C’est sa femme qui lui demande s’il a reçu son colis et s’il faut qu’elle lui envoie un chandail – ironie de la mort : les larmes nous mouillent les paupières.

Mardi 20 octobre

Le temps est plus brumeux encore qu’hier – un vrai ciel d’automne en plein bois. Dans les arbres rouillés, les geais passent. Un ramier, comme j’étais [dans un] sous-bois, est venu se poser au-dessus de ma tête me regardant d’un oeil inquiet. Des bouvreuils jettent leur cri monotone. Je me débarbouille en plein air comme tous les jours. Des boîtes de singe percées d’un trou et pendues à une perche entre 2 poteaux servent de lavabo. La brume vous transit la peau – des hommes au lavoir, une auge de bois, lavent leurs effets qui mettront combien de jours à sécher. Je vais essuyer mon linge au feu des cuisines. L’installation de ces dernières est parachevée – des claies de feuillage les entourent et les couvrent. S’il faisait du soleil, ce serait riant, malheureusement l’humidité perpétuelle détrempe le sol de boue, qui colle aux semelles. Nous pataugeons dans la boue grasse d’argile et de marne sur laquelle l’eau coule et ruisselle lentement. Quand cela finira-t-il ?

Excellent déjeuner de chocolat avec du lait concentré – au dîner, sardines, bouillie, riz – riz perpétuellement – par compensation bon café au pétrole – (alcool) – le vin ici s’appelle du pinard. Il faut voir s’allumer la frimousse et les yeux de certains gars du Nord, quand on appelle « au pinard » ou « à la gnaule ».
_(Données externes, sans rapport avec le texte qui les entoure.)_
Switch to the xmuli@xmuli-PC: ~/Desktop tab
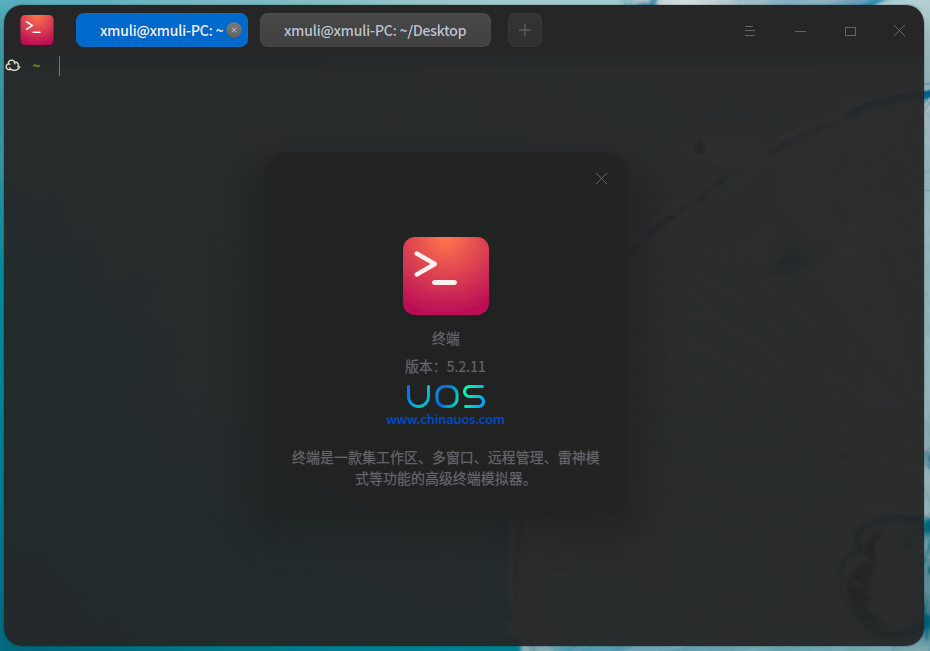Viewport: 930px width, 651px height. pyautogui.click(x=374, y=30)
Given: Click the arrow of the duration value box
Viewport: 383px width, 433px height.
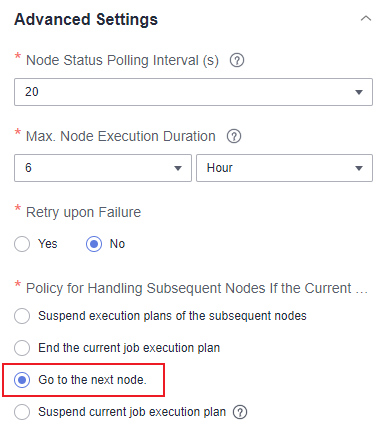Looking at the screenshot, I should (178, 168).
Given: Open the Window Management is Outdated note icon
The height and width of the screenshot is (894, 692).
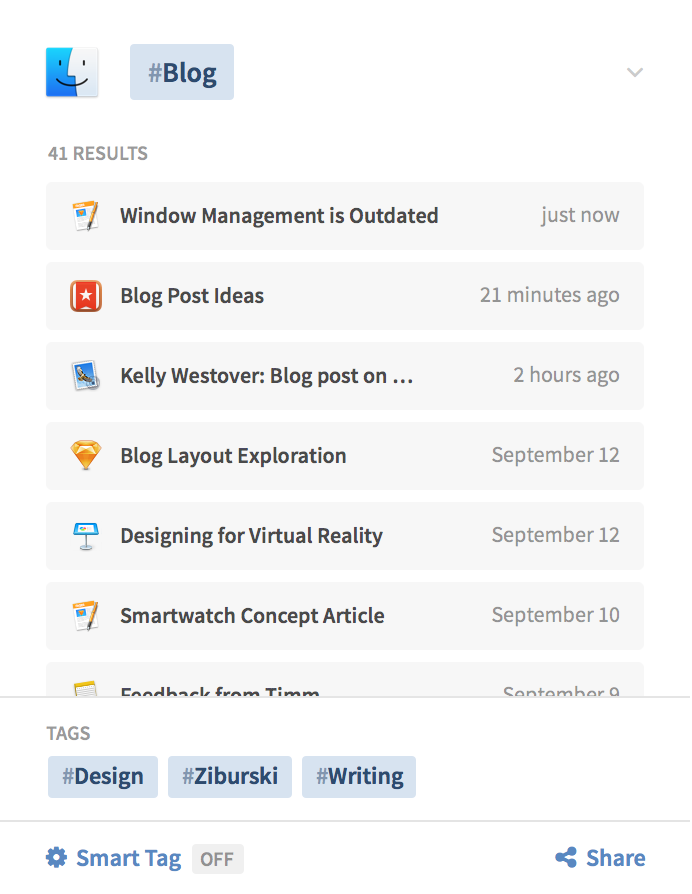Looking at the screenshot, I should (x=85, y=215).
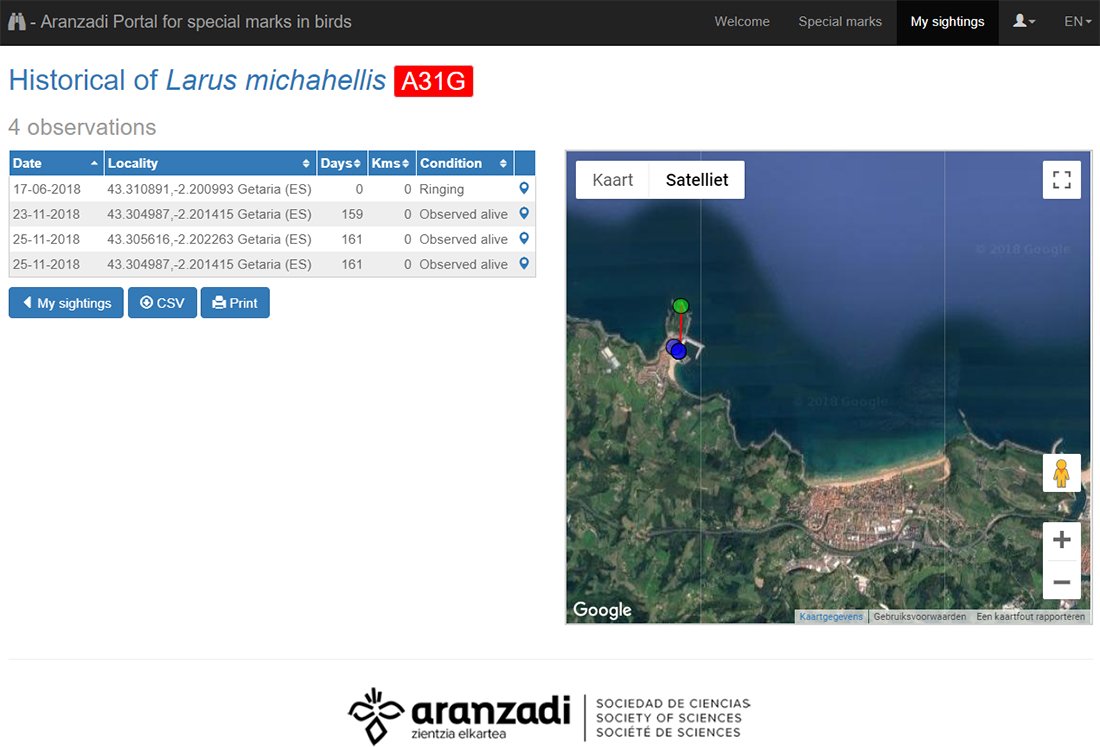Switch map to Satelliet view
This screenshot has height=747, width=1100.
pos(697,180)
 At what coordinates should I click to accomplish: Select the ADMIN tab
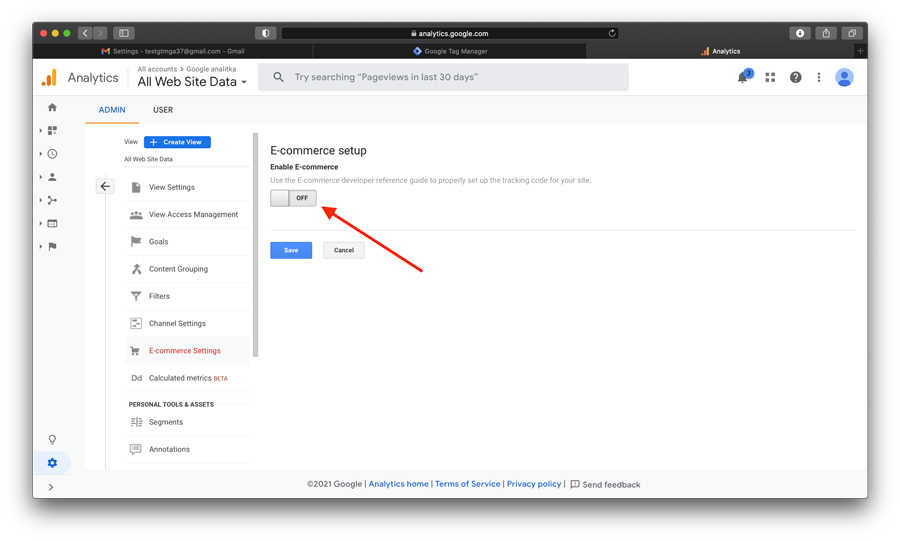(112, 110)
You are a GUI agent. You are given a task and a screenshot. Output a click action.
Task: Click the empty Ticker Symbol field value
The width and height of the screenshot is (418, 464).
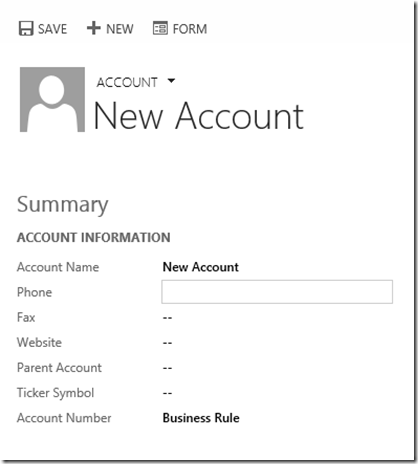[x=167, y=393]
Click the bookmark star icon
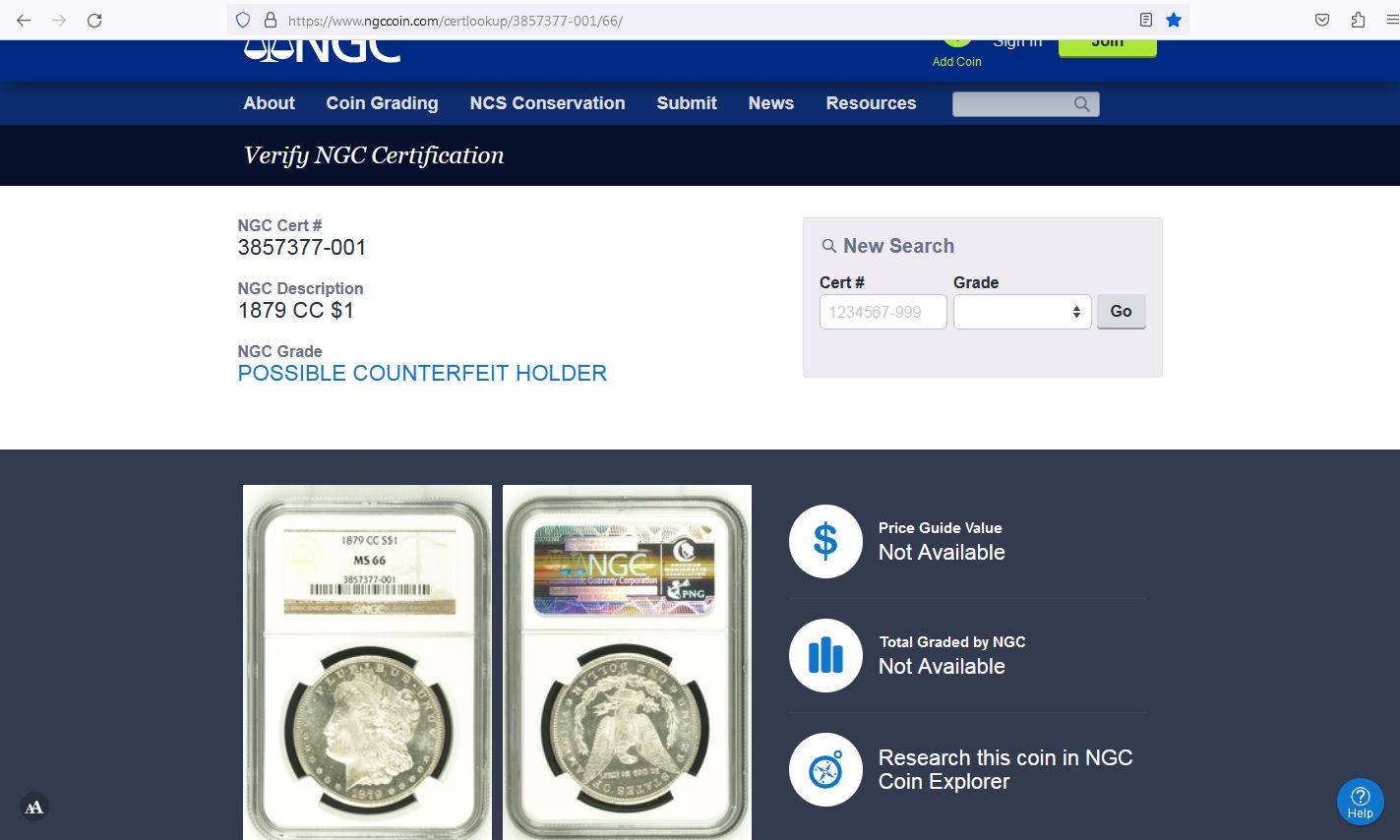 pyautogui.click(x=1173, y=20)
Le cuisinier du capitaine Vazeilles m’a offert une assiette de bouillon, un bouillon exquis avec des légumes – carottes, choux, etc. – c’était exquis – le soir mangé un ragoût de haricots qui était délicieux aussi – 2 camarades après dîner, Toréano et Guillonneau, jouent des « pac » à l’écarté. 12 de pertes. Vers 9 h ils nous réveillent tous pour en manger – la bonbonne « qui n’est pas fatiguée » est mise à contribution. Bon repos.

Mercredi 21 [octobre]

Petite promenade sous bois – temps brumeux, les arbres dégouttent lentement, les feuilles tombent. Malatré est conduit de force au lavabo et au lavoir. Le capitaine me remercie de la préface que j’ai écrite à son journal. Une seule lettre de Vallette [14]. Menu : potage bouillon – boeuf haricots, fromage, un quart de vin, café. Ce matin déjeuné d’un bon chocolat – état des bouthéons [15] manquants. Les sergents de la Cie sont :

1re section : Toréano, un jeune de Longwy, il était caporal à la 4e quand je suis arrivé. Tous sont d’ailleurs charmants, pleins de délicatesse et de prévenance envers les anciens en général et moi en particulier. Toréano imberbe.

2e section : Weiss, instituteur de la région d’Homécourt, grand, barbe en pointe, c’est le doyen. Il s’occupe de la popote et de tout ce qui nous concerne. Le matin, avons fait griller, au feu de bois des cuisines, le pain de nos tartines du déjeuner. Nerveux et vif, se fait obéir des hommes qui le craignent et le respectent. Isteveire, jeune sergent venu d’une autre Cie, gars du Nord pas très loquace, extrêmement complaisant pour nous.

3e section : Oudin André, représentant de Champagne rémois, barbu, plein d’anecdotes et de chansons, le meilleur et le plus gai fils du monde, file de loin le parfait amour avec Marguerite.

Guillonneau, parisien futé et joyeux, va de temps à autre à Belrupt où il a des accointances et rapporte des choses précieuses : beurre et pommes de terre.

4e section : Dastis et moi – Dastis venu de Jardinfontaine, fils de famille pauvre, très bien élevé, pas poseur pour un sou. Tous charmants camarades.

Jeudi 22 [octobre]

Le temps se remet, la forêt est de plus en plus belle et le camp se réchauffe – Guillonneau me cite le cas d’un réserviste à Étain qui, devant un Allemand blessé et se lamentant, défit son paquet de pansements et, après avoir soigné l’homme, rejoignit au pas de course sa Cie ; par contre une brute d’ici en acheva un, il a bien une tête à ça ; un autre blessé fut également achevé mais il ne l’avait pas volé : après avoir été désarmé et laissé ainsi, il prit dans sa poche un revolver et tira dans le dos des nôtres ; il fut embroché à la baïonnette.

Un joli mot de blessé : devant Fresnes un malheureux, l’épaule arrachée et une balle dans la cuisse, s’adressa à Weiss et lui montrant son fusil brisé : Regardez donc, sergent, les cochons ! comme ils ont arrangé mon fusil.